Amidst the dynamic and constantly changing realm of cyber threats, the specter of ransomware continues to loom large. Amongst the various ransomware groups, the spotlight has recently turned towards the Cuba ransomware gang, as they assert themselves as a notable adversary.

A Shifting Arsenal: The Cuba Ransomware Gang's Veeam Exploit

Recent findings by BlackBerry reveal that the Cuba ransomware gang has adapted its attack methods, now incorporating a Veeam exploit to harvest logins. Investigations into attacks targeting critical infrastructure in the US and IT firms in Latin America uncovered these new tactics. The group's blend of old and new techniques, including the exploitation of CVE-2023-27532 in Veeam Backup & Replication software, showcases their evolving threat landscape.

Veeam is a software company that specializes in providing data protection, backup, and disaster recovery solutions for businesses and organizations. The company's primary focus is on virtualized and cloud-based environments.

Unveiling the Vulnerabilities: Exploiting Veeam and Zerologon

The Cuba gang's evolving toolkit features exploits like CVE-2023-27532, affecting Veeam Backup & Replication products. This recent flaw adds to their weaponry, joining their use of the Zerologon vulnerability (CVE-2020-1472) in Microsoft's NetLogon protocol.

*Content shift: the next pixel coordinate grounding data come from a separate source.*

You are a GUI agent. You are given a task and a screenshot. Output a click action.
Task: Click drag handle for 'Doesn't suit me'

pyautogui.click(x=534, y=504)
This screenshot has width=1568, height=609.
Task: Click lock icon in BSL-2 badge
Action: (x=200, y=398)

These entry points provide a glimpse into their modus operandi, emphasizing the importance of patch management and vulnerability mitigation.

Infiltration Strategies: Admin Credentials and Custom Tools

BlackBerry's insights into the gang's approach reveal a focus on compromised admin credentials obtained through Remote Desktop Protocol (RDP). Unlike brute forcing, this method grants them direct access. The group employs their custom downloader, 'BugHatch', to establish connections and fetch payloads, while Metasploit DNS stagers and BYOVD techniques are leveraged for initial access.

The Power of Persistence: BurntCigar and Cobalt Strike

Persistence is key for ransomware groups, and Cuba demonstrates this through tools like 'BurntCigar', which terminates security processes to establish a foothold. Cobalt Strike beacons and 'lolbins' are employed post-exploitation, revealing their advanced tactics for data exfiltration and control.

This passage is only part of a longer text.